→ **Teks Halaman**:
· · · · ·

Selasa, 02 Agustus 2016

Peraturan Dirjen Bimas Islam Tentang Speaker Masjid

Dirjen Pembinaan Masyarakat Islam Kementerian Agama sudah mengeluarkan aturan untuk
 penggunaan speaker, toa atau pengeras suara sejak tahun 1978. 
Dalam aturan tersebut, Dirjen Bimas Islam Kemenag meminta agar penggunaan
pengeras suara tidak dilakukan secara sembarangan. Jangan sampai penggunaan 
pengeras suara asal-asalan malah membuat bising.
1. Perawatan penggunaan pengeras suara yang oleh orang-orang yang terampil
 dan bukan yang mencoba-coba atau masih belajar. Dengan demikian tidak ada 
suara bising, berdengung yang dapat menimbulkan antipati atau anggapan tidak 
teraturnya suatu masjid, langgar, atau musala
2. Mereka yang menggunakan pengeras suara (muazin, imam salat, pembaca 
Alquran, dan lain-lain) hendaknya memiliki suara yang fasih, merdu, enak tidak 
cempreng, sumbang, atau terlalu kecil. Hal ini untuk menghindarkan anggapan 
orang luar tentang tidak tertibnya suatu masjid dan bahkan jauh daripada 
menimbulkan rasa cinta dan simpati yang mendengar selain menjengkelkan.

· · · · ·

Data sumber:
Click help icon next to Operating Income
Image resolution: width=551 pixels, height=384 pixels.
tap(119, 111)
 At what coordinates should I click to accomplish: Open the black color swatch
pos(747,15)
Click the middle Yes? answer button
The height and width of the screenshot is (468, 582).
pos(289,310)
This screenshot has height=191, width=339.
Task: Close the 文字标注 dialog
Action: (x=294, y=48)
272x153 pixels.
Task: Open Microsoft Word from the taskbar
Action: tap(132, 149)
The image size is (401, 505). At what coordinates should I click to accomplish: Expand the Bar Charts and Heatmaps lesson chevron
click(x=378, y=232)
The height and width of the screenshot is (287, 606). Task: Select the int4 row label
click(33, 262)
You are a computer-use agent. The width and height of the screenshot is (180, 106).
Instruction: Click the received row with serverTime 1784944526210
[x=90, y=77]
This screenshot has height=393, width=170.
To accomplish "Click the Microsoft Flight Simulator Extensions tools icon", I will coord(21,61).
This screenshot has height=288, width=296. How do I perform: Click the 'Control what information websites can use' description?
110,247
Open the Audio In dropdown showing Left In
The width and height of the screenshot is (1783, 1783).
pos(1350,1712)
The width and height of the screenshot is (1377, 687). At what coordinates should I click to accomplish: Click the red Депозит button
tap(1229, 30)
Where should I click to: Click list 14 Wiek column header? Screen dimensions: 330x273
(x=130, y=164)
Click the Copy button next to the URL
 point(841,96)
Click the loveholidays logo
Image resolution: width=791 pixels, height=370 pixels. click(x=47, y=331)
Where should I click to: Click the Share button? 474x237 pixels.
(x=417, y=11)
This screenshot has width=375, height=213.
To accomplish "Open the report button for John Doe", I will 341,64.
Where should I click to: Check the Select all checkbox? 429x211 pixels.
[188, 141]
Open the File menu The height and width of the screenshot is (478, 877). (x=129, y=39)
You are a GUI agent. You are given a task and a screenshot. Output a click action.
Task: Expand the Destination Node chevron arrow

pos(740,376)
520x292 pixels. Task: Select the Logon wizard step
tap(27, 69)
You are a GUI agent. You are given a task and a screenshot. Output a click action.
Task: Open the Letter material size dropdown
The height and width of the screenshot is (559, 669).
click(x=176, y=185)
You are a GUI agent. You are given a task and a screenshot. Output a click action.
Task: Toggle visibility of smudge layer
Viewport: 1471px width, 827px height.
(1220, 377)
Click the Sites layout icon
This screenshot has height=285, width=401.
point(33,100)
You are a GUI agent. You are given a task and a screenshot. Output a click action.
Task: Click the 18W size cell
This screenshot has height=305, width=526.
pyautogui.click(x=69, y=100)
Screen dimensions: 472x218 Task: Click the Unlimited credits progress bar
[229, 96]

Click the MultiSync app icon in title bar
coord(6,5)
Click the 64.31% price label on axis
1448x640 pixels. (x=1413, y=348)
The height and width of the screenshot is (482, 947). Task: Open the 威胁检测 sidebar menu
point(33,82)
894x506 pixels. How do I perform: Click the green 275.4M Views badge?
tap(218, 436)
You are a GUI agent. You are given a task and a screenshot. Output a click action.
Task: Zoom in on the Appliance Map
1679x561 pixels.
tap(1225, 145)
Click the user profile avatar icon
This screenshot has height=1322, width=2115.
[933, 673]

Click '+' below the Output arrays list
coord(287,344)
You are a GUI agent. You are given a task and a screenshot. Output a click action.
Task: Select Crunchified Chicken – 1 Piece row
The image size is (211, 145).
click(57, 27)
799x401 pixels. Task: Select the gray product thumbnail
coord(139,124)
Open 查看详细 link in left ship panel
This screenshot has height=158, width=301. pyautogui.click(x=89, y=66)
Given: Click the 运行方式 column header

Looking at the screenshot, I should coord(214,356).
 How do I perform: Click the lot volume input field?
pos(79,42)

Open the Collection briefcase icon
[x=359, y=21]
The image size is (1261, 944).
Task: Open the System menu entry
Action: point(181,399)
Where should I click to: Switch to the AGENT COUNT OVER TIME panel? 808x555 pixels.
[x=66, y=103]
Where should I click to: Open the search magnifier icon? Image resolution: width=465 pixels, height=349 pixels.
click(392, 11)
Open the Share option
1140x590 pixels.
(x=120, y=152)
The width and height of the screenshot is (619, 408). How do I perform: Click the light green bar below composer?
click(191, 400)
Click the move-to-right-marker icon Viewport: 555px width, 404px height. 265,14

· · · · ·

→ **Tugas Anda**:
[A] Menurut teks tentang aturan pengeras suara masjid, sejak tahun berapa Dirjen Bimas Islam Kementerian Agama mengeluarkan aturan penggunaan pengeras suara?
[B] Teruskan teks tentang aturan pengeras suara masjid dengan bagian berikutnya.

→ **Hasil**:
[A] Sejak tahun 1978.

[B]
3. Dipenuhinya syarat-syarat yang ditentukan, seperti tidak bolehnya terlalu
meninggikan suara doa, dzikir, dan salat. Karena pelanggaran itu bukan 
menimbulkan simpati melainkan keheranan umat beragama sendiri 
tidak menaati ajaran agamanya.
4. Dipenuhinya syarat-syarat di mana orang yang mendengarkan dalam 
keadaan siap untuk mendengarnya, bukan dalam keadaan tidur, istirahat, 
sedang beribadah atau dalam sedang upacara. Dalam keadaan demikian
 (kecuali azan) tidak akan menimbulkan kecintaan orang bahkan sebaliknya.
Berbeda dengan di kampung-kampung yang kesibukan masyarakatnya masih 
terbatas, maka suara keagamaan dari dalam masjid, langgar, atau musala selain 
berarti seruan takwa juga dapat dianggap hiburan mengisi kesepian sekitarnya.
5. Dari tuntunan Nabi, suara azan sebagai tanda masuknya salat memang harus 
ditinggikan. Dan karena itu penggunaan pengeras suara untuknya adalah
 tidak diperdebatkan. Yang perlu diperhatikan adalah agar suara muazin
 tidak sumbang dan sebaliknya enak, merdu, dan syahdu.
Tiap waktu salatpun telah diatur secara tersendiri termasuk berapa lama 
boleh menyalurkan suara melalui pengeras.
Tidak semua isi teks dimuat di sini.